[Word and element location listing]
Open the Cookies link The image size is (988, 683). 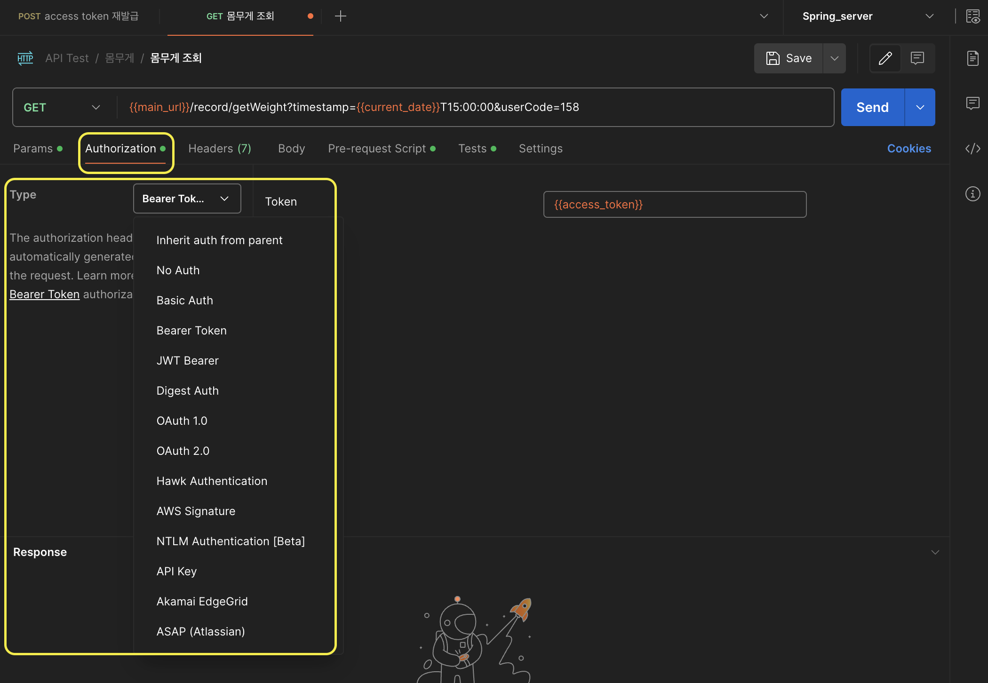(908, 149)
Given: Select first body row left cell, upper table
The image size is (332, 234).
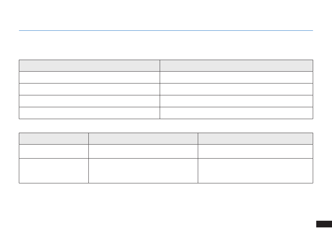Looking at the screenshot, I should 89,77.
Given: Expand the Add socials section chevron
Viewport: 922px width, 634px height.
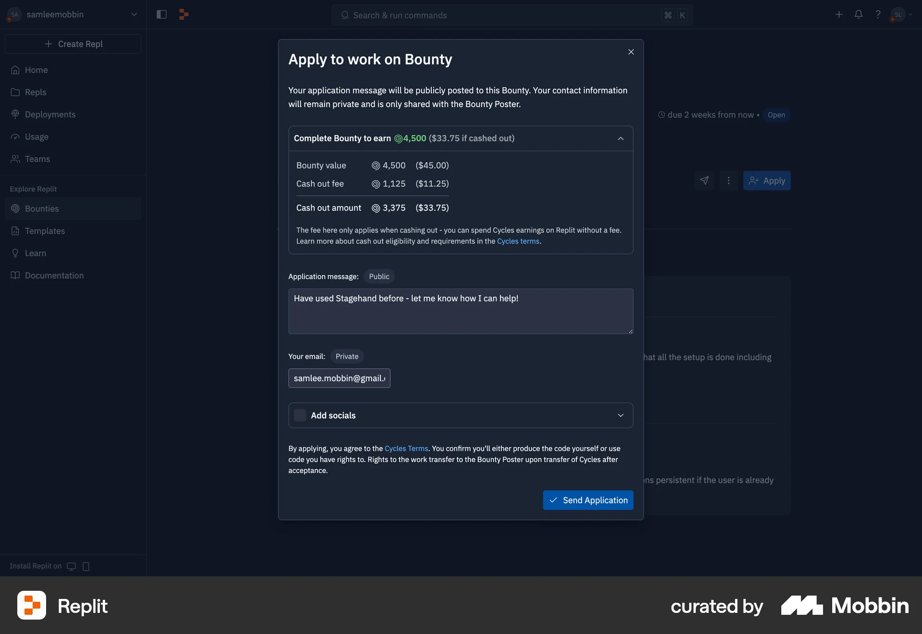Looking at the screenshot, I should click(x=620, y=415).
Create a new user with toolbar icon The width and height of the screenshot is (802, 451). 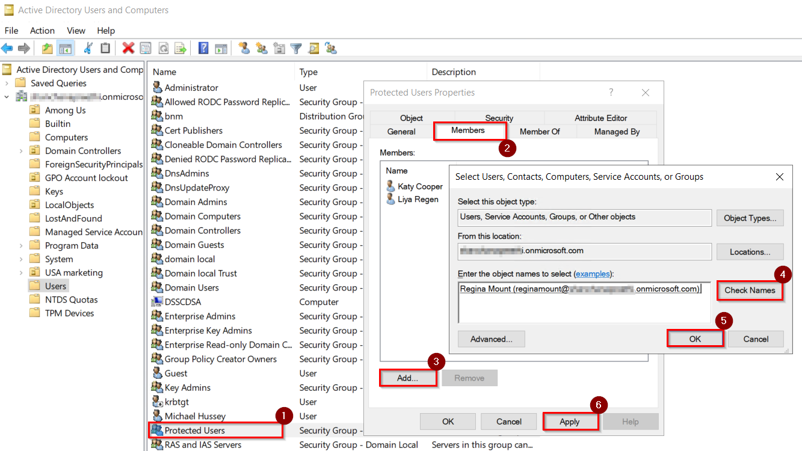point(244,49)
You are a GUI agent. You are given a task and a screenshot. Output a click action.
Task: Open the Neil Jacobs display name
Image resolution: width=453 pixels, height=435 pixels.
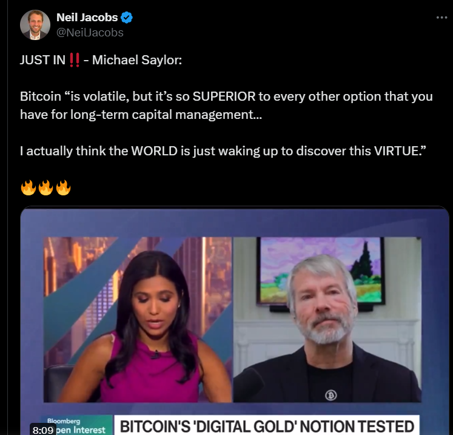point(87,18)
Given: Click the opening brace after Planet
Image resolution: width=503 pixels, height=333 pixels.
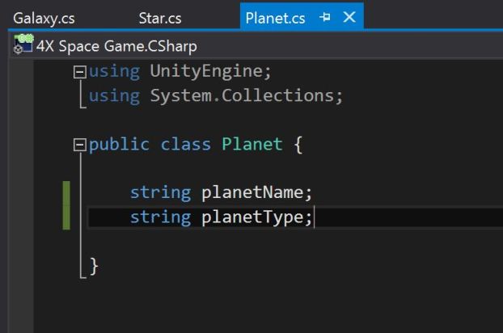Looking at the screenshot, I should (x=298, y=145).
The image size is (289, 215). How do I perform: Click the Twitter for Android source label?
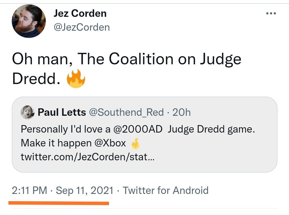coord(165,190)
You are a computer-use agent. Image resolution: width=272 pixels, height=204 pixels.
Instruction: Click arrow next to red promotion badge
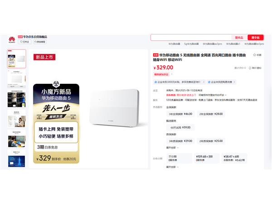tap(172, 74)
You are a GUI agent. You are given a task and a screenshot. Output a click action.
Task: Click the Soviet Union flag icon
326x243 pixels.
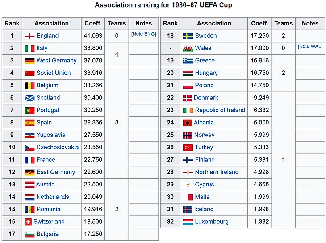pyautogui.click(x=29, y=73)
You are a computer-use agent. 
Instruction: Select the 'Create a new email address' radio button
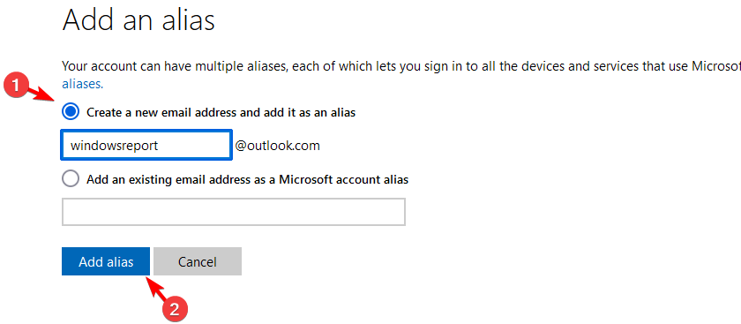pos(71,112)
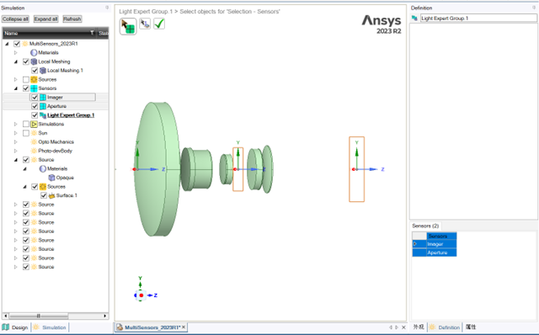The image size is (539, 335).
Task: Activate the cursor selection filter tool
Action: [x=145, y=24]
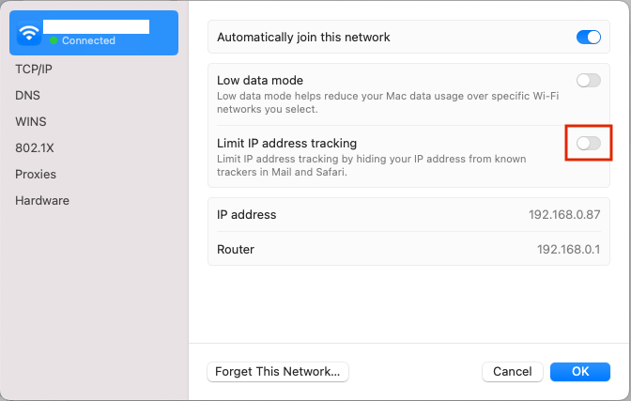Click the Router row label
The image size is (631, 401).
click(236, 250)
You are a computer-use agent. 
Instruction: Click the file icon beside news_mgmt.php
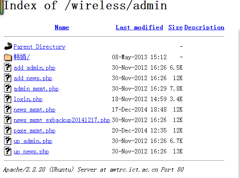tap(8, 109)
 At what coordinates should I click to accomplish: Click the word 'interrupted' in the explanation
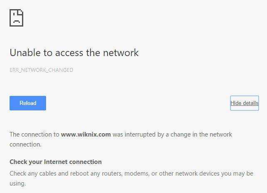(140, 134)
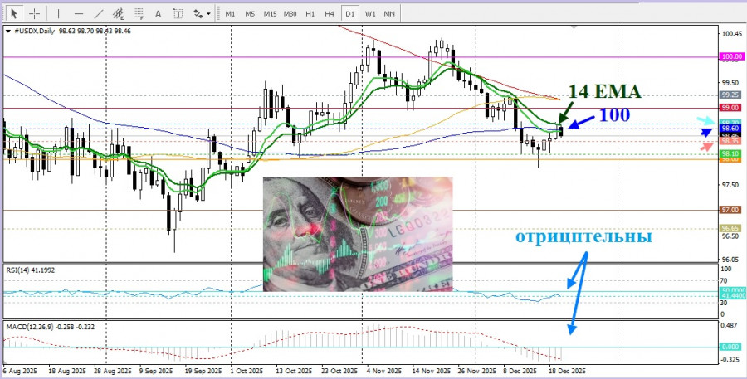Open the arrows objects dropdown

[x=201, y=14]
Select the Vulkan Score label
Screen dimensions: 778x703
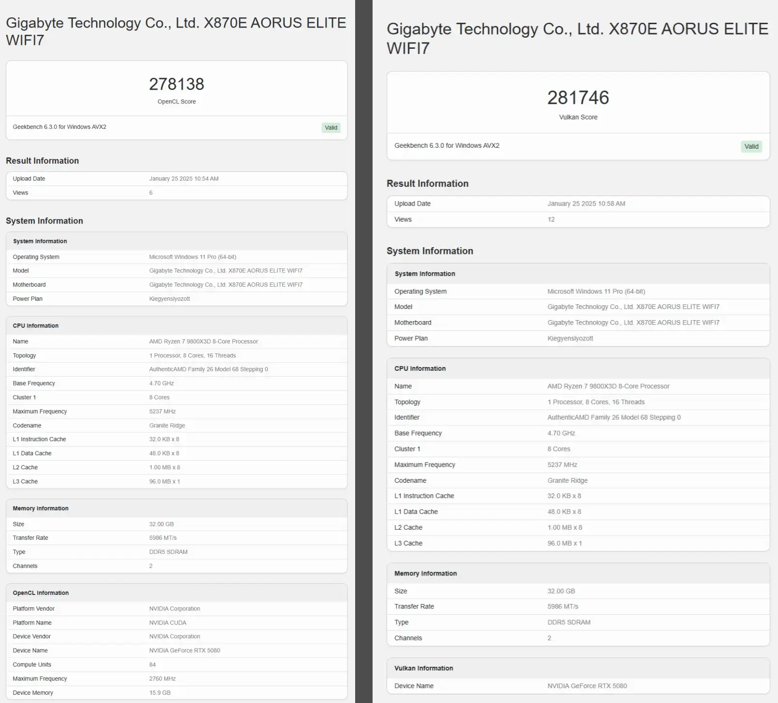pyautogui.click(x=578, y=117)
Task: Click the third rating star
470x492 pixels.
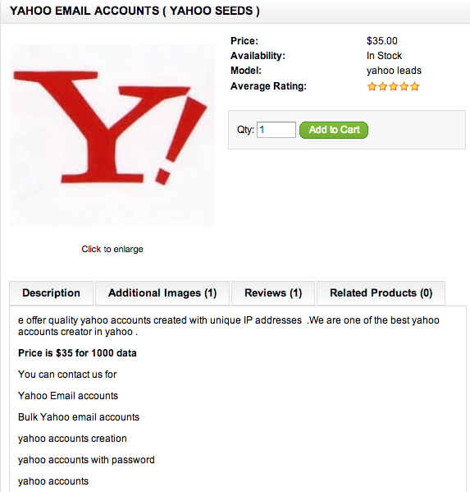Action: pyautogui.click(x=393, y=86)
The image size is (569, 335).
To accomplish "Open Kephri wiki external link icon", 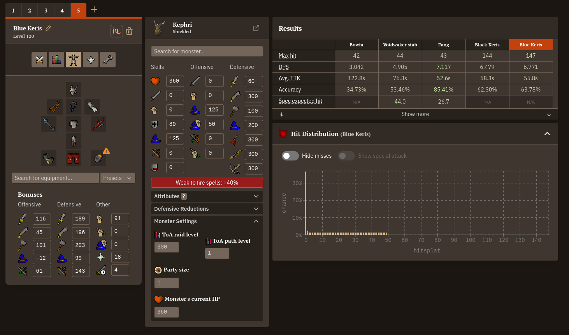I will [256, 28].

Instruction | Report each line of the listing above that contains the string "resolution", matching its case exactly.

Task solution |
Image resolution: width=453 pixels, height=435 pixels.
Image resolution: width=503 pixels, height=333 pixels.
You are a computer-use agent. Image resolution: width=272 pixels, height=204 pixels.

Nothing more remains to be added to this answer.